Fix mlx-ci.yml torch install gap + finetune-last-n-layers FakeModel stubs by danielhanchen · Pull Request #700 · unslothai/unsloth-zoo

danielhanchen · 2026-05-27T14:44:48Z

Two unrelated cleanups surfaced while validating #697.

1. `.github/workflows/mlx-ci.yml` fails on every scheduled run

`pyproject.toml` gates `torch` off on darwin+arm64 (mlx is the native path on Apple Silicon), so `pip install -e .[mlx]` on macos-14 does not pull torch. But `tests/mlx_simulation/init.py:52` unconditionally does `import torch` -- the autouse shim that powers the test suite needs it to monkeypatch `torch.Tensor` with MLX-only methods (`.astype`, `.expand_dims`, `.at[]`).

Collection of `tests/test_mlx_torch_shim_smoke.py` blows up with `ModuleNotFoundError: No module named 'torch'` before any test runs.

Reproduces: most recent scheduled cron run on `main` (run id 26499388502) failed in 52s with exactly that error at collection time.

Fix: install the CPU torch wheel explicitly before `.[mlx]`, matching the local-dev install order.

2. `tests/test_mlx_finetune_last_n_layers.py` FakeModel is incomplete

`unsloth_zoo/mlx/loader.py::FastMLXModel.get_peft_model` prints a "LoRA applied -- N trainable params (P% of T total)" stats line at the tail of the function via `mlx.utils.tree_flatten(model.trainable_parameters())` plus `model.parameters()`. The synthetic FakeModel in this test never implemented those two methods, so the assertion targeting `linear_to_lora_layers`'s captured `num_layers` is never reached -- the test crashes at `loader.py:3712` with `AttributeError: 'FakeModel' object has no attribute 'trainable_parameters'`.

The test exercises a parameter passthrough; the stats line is incidental.
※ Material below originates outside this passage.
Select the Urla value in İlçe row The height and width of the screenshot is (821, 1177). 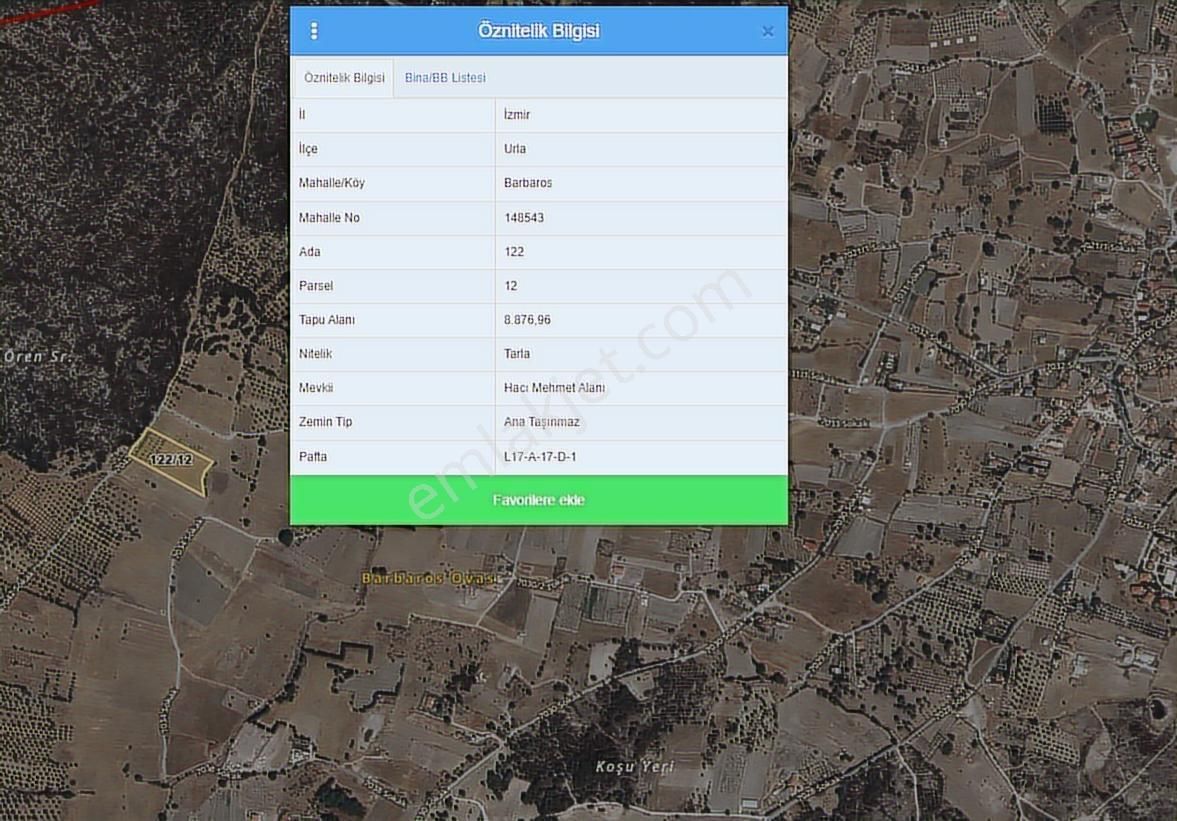515,149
Fix: stub `trainable_parameters` and `parameters` on FakeModel to return empty dicts so `tree_flatten` yields zero entries and the stats line prints "0.00% of 0 total" without raising.

Verification

```
python -m pytest tests/test_mlx_finetune_last_n_layers.py -v
2 passed
python -m pytest tests/test_mlx_*.py -q
180 passed, 1 skipped
python -m pytest tests/ -q --ignore=tests/security
1017 passed, 50 skipped
```

Both fixes are independent of each other and of #697; bundled here because both surfaced in the same audit pass.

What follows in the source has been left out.